- [Job] Take the part that opens with the line containing "The width and height of the screenshot is (594, 601)." and closes with the line containing "The height and width of the screenshot is (1106, 2284).", and substitute "image" for "screenshot" throughout it, changing nothing else. Give back only those lines.

┄┄┄┄┄┄

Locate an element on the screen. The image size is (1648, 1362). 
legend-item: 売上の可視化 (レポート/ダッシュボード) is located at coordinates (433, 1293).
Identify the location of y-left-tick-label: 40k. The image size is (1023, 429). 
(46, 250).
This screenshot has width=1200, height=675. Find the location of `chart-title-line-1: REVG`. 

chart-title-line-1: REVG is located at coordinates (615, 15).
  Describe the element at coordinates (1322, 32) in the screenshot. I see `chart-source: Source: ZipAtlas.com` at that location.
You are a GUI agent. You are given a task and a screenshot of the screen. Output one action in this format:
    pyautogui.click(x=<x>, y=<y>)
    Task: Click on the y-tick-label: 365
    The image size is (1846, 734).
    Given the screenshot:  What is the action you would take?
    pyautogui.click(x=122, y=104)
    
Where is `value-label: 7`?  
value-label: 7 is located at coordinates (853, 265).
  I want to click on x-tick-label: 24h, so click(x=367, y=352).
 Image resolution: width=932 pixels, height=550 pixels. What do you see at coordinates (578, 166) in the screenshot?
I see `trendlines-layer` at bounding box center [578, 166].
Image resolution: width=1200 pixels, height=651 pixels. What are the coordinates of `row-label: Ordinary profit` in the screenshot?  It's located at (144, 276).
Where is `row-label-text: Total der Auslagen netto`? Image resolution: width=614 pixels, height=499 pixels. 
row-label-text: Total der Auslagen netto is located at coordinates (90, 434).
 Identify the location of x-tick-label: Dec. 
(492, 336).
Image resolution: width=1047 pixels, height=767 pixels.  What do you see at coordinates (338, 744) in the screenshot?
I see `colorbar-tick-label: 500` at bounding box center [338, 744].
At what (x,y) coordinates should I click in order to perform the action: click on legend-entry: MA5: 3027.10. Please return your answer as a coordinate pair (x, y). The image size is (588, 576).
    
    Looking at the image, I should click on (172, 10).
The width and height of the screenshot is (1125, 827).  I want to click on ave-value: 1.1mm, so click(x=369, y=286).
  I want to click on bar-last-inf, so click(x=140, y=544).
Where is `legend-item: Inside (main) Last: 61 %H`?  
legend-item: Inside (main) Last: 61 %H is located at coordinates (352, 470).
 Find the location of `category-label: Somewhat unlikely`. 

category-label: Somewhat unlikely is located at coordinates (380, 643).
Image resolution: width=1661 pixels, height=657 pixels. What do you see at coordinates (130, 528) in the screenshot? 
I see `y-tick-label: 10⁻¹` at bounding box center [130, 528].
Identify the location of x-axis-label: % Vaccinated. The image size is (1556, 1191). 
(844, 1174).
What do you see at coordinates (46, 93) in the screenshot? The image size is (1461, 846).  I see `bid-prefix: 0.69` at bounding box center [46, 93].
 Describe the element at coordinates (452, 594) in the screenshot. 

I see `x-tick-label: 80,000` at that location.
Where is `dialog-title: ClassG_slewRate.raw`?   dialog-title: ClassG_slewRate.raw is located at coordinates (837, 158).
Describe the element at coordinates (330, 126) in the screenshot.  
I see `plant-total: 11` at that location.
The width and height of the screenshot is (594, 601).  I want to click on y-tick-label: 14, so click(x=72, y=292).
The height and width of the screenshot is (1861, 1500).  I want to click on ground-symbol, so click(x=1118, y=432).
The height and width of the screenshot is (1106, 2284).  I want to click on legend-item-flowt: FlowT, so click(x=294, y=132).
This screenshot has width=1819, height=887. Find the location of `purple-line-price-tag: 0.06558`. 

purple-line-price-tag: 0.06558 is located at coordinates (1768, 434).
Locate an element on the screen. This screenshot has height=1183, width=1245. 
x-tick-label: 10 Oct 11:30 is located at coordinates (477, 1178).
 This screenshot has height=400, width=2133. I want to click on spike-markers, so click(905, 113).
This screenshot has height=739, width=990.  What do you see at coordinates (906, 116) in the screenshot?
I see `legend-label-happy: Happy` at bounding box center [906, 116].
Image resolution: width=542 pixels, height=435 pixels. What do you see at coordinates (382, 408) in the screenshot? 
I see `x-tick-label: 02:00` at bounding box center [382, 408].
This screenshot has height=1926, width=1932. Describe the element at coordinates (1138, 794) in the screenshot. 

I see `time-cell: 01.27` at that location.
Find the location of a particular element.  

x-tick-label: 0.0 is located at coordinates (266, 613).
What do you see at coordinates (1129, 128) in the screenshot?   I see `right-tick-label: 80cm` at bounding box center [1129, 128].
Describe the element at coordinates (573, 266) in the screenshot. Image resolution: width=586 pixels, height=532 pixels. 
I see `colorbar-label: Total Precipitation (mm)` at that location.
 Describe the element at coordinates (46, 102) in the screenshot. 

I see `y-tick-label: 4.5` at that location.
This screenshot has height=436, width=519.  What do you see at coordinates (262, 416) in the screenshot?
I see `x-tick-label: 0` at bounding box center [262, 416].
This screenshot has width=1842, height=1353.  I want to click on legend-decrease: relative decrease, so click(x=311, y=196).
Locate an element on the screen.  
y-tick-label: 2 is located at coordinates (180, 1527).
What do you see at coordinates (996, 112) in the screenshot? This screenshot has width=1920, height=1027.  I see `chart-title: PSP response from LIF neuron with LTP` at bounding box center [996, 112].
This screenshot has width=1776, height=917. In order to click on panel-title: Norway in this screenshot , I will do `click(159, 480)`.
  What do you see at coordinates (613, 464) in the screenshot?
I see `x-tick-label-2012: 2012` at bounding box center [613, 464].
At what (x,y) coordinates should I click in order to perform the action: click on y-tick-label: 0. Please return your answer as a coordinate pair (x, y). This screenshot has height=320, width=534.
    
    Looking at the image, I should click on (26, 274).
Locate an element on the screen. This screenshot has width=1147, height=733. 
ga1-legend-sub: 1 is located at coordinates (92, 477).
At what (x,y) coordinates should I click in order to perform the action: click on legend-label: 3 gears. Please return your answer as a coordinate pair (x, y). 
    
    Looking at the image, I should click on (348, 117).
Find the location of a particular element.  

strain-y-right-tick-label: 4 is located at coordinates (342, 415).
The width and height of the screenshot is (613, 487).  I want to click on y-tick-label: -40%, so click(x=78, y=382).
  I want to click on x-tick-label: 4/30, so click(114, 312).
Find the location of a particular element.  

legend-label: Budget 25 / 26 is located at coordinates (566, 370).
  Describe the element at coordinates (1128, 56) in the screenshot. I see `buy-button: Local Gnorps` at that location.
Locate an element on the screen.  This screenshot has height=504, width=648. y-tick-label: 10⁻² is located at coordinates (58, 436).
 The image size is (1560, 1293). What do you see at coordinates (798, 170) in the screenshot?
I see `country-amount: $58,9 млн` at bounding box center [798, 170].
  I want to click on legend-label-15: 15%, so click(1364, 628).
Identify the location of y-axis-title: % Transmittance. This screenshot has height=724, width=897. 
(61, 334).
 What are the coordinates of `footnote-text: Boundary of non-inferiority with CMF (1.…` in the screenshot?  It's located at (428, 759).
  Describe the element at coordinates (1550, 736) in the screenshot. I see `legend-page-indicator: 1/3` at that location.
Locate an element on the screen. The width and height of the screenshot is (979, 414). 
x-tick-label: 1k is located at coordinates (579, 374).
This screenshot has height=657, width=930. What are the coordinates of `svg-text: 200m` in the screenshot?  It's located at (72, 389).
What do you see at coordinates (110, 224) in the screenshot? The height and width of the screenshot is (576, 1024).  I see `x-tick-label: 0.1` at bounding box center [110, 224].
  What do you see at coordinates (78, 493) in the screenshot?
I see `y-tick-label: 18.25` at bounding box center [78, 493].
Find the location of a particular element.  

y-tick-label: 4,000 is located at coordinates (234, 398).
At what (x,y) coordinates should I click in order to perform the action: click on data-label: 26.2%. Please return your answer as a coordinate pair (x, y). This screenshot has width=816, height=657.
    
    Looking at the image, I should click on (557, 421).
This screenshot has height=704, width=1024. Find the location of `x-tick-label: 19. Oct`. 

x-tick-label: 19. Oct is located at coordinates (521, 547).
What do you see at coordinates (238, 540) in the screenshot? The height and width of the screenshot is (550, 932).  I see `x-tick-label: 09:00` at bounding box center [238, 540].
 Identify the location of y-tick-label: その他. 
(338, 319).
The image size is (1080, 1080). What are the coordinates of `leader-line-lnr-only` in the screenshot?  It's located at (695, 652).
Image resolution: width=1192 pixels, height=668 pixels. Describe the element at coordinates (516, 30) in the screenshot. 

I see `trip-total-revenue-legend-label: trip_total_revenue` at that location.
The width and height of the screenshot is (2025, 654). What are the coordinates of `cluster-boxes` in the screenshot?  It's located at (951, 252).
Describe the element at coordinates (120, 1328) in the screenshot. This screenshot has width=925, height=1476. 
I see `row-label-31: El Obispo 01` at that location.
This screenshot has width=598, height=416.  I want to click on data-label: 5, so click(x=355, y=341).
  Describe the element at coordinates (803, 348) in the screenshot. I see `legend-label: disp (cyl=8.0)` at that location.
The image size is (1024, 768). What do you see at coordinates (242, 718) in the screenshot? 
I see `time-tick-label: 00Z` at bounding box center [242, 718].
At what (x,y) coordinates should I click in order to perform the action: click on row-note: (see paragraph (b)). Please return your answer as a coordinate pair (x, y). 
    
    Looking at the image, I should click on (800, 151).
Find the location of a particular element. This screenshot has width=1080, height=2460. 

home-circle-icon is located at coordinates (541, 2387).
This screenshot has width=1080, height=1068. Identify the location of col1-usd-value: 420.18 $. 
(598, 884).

┄┄┄┄┄┄

- [Written solution]
The width and height of the image is (594, 601).  I want to click on y-tick-label: 14, so click(x=72, y=292).
The height and width of the image is (1861, 1500).  I want to click on ground-symbol, so click(x=1118, y=432).
The height and width of the image is (1106, 2284).  I want to click on legend-item-flowt: FlowT, so click(x=294, y=132).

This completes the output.